Segment Start: Provided entries

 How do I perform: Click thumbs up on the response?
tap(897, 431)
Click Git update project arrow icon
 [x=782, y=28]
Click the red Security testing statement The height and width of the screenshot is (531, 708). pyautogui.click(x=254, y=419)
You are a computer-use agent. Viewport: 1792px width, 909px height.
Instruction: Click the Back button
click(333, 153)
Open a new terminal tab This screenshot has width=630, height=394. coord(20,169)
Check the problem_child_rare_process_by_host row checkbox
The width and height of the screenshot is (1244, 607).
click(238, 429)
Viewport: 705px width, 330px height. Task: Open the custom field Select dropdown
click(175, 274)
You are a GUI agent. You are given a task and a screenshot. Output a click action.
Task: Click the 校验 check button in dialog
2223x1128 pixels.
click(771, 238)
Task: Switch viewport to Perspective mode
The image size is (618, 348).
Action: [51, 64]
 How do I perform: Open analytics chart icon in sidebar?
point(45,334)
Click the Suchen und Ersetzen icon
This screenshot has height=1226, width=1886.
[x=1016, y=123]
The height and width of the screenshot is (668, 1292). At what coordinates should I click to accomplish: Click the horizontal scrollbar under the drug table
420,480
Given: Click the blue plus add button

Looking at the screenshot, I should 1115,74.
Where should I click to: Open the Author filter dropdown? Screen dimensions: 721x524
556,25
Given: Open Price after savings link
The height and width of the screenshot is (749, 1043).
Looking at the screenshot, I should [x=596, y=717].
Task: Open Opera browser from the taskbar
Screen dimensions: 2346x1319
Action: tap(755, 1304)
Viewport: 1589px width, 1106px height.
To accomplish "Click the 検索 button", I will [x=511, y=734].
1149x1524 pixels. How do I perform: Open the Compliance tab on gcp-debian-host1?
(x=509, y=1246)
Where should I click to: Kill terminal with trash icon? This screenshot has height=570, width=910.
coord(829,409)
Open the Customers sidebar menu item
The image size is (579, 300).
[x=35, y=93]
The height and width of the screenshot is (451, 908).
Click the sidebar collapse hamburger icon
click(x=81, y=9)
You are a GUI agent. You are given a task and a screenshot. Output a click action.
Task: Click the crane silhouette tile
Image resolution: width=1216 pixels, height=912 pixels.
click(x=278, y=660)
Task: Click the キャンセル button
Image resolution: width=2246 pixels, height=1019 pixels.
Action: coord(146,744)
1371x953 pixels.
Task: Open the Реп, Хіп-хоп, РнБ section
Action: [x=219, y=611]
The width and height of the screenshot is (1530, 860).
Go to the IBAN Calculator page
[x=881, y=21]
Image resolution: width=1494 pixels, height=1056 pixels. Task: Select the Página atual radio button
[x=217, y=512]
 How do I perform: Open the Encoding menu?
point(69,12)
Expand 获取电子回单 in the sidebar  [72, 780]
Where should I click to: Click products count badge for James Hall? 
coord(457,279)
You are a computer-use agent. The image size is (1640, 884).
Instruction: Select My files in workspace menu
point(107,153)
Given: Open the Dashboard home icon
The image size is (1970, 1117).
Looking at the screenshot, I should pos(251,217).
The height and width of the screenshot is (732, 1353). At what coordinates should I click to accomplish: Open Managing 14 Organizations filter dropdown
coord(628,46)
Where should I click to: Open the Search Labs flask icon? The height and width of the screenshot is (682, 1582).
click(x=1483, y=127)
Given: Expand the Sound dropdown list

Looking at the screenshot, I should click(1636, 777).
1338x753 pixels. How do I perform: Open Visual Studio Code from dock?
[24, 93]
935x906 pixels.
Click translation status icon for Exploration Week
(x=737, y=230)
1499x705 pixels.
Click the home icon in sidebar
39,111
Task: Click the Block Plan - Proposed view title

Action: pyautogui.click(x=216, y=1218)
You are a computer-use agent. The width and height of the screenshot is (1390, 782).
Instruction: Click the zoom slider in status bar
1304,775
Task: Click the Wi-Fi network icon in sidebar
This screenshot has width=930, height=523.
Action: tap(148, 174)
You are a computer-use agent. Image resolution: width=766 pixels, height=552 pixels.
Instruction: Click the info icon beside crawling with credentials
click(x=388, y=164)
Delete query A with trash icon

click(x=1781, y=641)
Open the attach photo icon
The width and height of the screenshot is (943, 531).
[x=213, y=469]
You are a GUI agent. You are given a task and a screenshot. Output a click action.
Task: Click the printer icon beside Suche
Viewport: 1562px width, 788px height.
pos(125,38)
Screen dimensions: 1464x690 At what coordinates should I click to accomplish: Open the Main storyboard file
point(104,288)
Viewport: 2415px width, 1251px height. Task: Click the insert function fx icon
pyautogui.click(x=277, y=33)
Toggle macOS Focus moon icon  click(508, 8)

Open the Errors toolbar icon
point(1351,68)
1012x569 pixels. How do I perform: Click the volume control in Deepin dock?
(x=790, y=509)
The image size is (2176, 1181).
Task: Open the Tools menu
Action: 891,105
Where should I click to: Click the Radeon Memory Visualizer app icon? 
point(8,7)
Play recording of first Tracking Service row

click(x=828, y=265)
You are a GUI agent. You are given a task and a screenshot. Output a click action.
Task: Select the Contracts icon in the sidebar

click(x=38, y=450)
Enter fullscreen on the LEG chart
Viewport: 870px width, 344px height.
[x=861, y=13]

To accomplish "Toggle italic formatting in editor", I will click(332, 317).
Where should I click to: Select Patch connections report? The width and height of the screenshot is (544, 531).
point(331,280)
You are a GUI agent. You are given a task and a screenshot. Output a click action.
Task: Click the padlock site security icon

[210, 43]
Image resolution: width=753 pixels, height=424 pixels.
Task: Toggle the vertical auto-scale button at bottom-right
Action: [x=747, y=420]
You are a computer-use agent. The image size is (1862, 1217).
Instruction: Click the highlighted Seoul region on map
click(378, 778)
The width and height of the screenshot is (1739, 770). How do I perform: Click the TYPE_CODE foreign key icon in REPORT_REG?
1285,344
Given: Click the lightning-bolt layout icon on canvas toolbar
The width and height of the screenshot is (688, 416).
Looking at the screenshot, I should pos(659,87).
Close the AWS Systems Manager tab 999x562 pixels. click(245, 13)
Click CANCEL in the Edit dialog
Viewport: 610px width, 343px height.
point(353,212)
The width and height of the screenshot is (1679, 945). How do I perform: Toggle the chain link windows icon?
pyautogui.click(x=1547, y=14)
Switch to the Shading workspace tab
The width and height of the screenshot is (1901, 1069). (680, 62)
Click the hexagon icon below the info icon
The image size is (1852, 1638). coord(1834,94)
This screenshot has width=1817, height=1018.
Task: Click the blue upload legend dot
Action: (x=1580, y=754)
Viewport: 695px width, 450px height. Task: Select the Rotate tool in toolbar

Segment End: Provided entries

Action item: The listing above is to be transcribed exactly. Include every line.

Reply:
 How do I perform: Click thumbs up on the response?
tap(897, 431)
Click Git update project arrow icon
 [x=782, y=28]
Click the red Security testing statement The height and width of the screenshot is (531, 708). pyautogui.click(x=254, y=419)
You are a computer-use agent. Viewport: 1792px width, 909px height.
Instruction: Click the Back button
click(333, 153)
Open a new terminal tab This screenshot has width=630, height=394. coord(20,169)
Check the problem_child_rare_process_by_host row checkbox
The width and height of the screenshot is (1244, 607).
click(238, 429)
Viewport: 705px width, 330px height. Task: Open the custom field Select dropdown
click(175, 274)
You are a GUI agent. You are given a task and a screenshot. Output a click action.
Task: Click the 校验 check button in dialog
2223x1128 pixels.
click(771, 238)
Task: Switch viewport to Perspective mode
The image size is (618, 348).
Action: [51, 64]
 How do I perform: Open analytics chart icon in sidebar?
point(45,334)
Click the Suchen und Ersetzen icon
This screenshot has height=1226, width=1886.
[x=1016, y=123]
The height and width of the screenshot is (668, 1292). At what coordinates should I click to accomplish: Click the horizontal scrollbar under the drug table
420,480
Given: Click the blue plus add button

Looking at the screenshot, I should 1115,74.
Where should I click to: Open the Author filter dropdown? Screen dimensions: 721x524
556,25
Given: Open Price after savings link
The height and width of the screenshot is (749, 1043).
Looking at the screenshot, I should [x=596, y=717].
Task: Open Opera browser from the taskbar
Screen dimensions: 2346x1319
Action: tap(755, 1304)
Viewport: 1589px width, 1106px height.
To accomplish "Click the 検索 button", I will [x=511, y=734].
1149x1524 pixels. How do I perform: Open the Compliance tab on gcp-debian-host1?
(x=509, y=1246)
Where should I click to: Kill terminal with trash icon? This screenshot has height=570, width=910.
coord(829,409)
Open the Customers sidebar menu item
The image size is (579, 300).
[x=35, y=93]
The height and width of the screenshot is (451, 908).
Click the sidebar collapse hamburger icon
click(x=81, y=9)
You are a GUI agent. You are given a task and a screenshot. Output a click action.
Task: Click the crane silhouette tile
Image resolution: width=1216 pixels, height=912 pixels.
click(x=278, y=660)
Task: Click the キャンセル button
Image resolution: width=2246 pixels, height=1019 pixels.
Action: coord(146,744)
1371x953 pixels.
Task: Open the Реп, Хіп-хоп, РнБ section
Action: [x=219, y=611]
The width and height of the screenshot is (1530, 860).
Go to the IBAN Calculator page
[x=881, y=21]
Image resolution: width=1494 pixels, height=1056 pixels. Task: Select the Página atual radio button
[x=217, y=512]
 How do I perform: Open the Encoding menu?
point(69,12)
Expand 获取电子回单 in the sidebar  [72, 780]
Where should I click to: Click products count badge for James Hall? 
coord(457,279)
You are a computer-use agent. The image size is (1640, 884).
Instruction: Select My files in workspace menu
point(107,153)
Given: Open the Dashboard home icon
The image size is (1970, 1117).
Looking at the screenshot, I should pos(251,217).
The height and width of the screenshot is (732, 1353). At what coordinates should I click to accomplish: Open Managing 14 Organizations filter dropdown
coord(628,46)
Where should I click to: Open the Search Labs flask icon? The height and width of the screenshot is (682, 1582).
click(x=1483, y=127)
Given: Expand the Sound dropdown list

Looking at the screenshot, I should click(1636, 777).
1338x753 pixels. How do I perform: Open Visual Studio Code from dock?
[24, 93]
935x906 pixels.
Click translation status icon for Exploration Week
(x=737, y=230)
1499x705 pixels.
Click the home icon in sidebar
39,111
Task: Click the Block Plan - Proposed view title

Action: pyautogui.click(x=216, y=1218)
You are a computer-use agent. The width and height of the screenshot is (1390, 782).
Instruction: Click the zoom slider in status bar
1304,775
Task: Click the Wi-Fi network icon in sidebar
This screenshot has width=930, height=523.
Action: tap(148, 174)
You are a computer-use agent. Image resolution: width=766 pixels, height=552 pixels.
Instruction: Click the info icon beside crawling with credentials
click(x=388, y=164)
Delete query A with trash icon

click(x=1781, y=641)
Open the attach photo icon
The width and height of the screenshot is (943, 531).
[x=213, y=469]
You are a GUI agent. You are given a task and a screenshot. Output a click action.
Task: Click the printer icon beside Suche
Viewport: 1562px width, 788px height.
pos(125,38)
Screen dimensions: 1464x690 At what coordinates should I click to accomplish: Open the Main storyboard file
point(104,288)
Viewport: 2415px width, 1251px height. Task: Click the insert function fx icon
pyautogui.click(x=277, y=33)
Toggle macOS Focus moon icon  click(508, 8)

Open the Errors toolbar icon
point(1351,68)
1012x569 pixels. How do I perform: Click the volume control in Deepin dock?
(x=790, y=509)
The image size is (2176, 1181).
Task: Open the Tools menu
Action: 891,105
Where should I click to: Click the Radeon Memory Visualizer app icon? 
point(8,7)
Play recording of first Tracking Service row

click(x=828, y=265)
You are a GUI agent. You are given a task and a screenshot. Output a click action.
Task: Select the Contracts icon in the sidebar

click(x=38, y=450)
Enter fullscreen on the LEG chart
Viewport: 870px width, 344px height.
[x=861, y=13]

To accomplish "Toggle italic formatting in editor", I will click(332, 317).
Where should I click to: Select Patch connections report? The width and height of the screenshot is (544, 531).
point(331,280)
You are a GUI agent. You are given a task and a screenshot. Output a click action.
Task: Click the padlock site security icon

[210, 43]
Image resolution: width=753 pixels, height=424 pixels.
Task: Toggle the vertical auto-scale button at bottom-right
Action: [x=747, y=420]
You are a computer-use agent. The image size is (1862, 1217).
Instruction: Click the highlighted Seoul region on map
click(378, 778)
The width and height of the screenshot is (1739, 770). How do I perform: Click the TYPE_CODE foreign key icon in REPORT_REG?
1285,344
Given: Click the lightning-bolt layout icon on canvas toolbar
The width and height of the screenshot is (688, 416).
Looking at the screenshot, I should pos(659,87).
Close the AWS Systems Manager tab 999x562 pixels. click(245, 13)
Click CANCEL in the Edit dialog
Viewport: 610px width, 343px height.
point(353,212)
The width and height of the screenshot is (1679, 945). How do I perform: Toggle the chain link windows icon?
pyautogui.click(x=1547, y=14)
Switch to the Shading workspace tab
The width and height of the screenshot is (1901, 1069). (680, 62)
Click the hexagon icon below the info icon
The image size is (1852, 1638). coord(1834,94)
This screenshot has width=1817, height=1018.
Task: Click the blue upload legend dot
Action: (x=1580, y=754)
Viewport: 695px width, 450px height. Task: Select the Rotate tool in toolbar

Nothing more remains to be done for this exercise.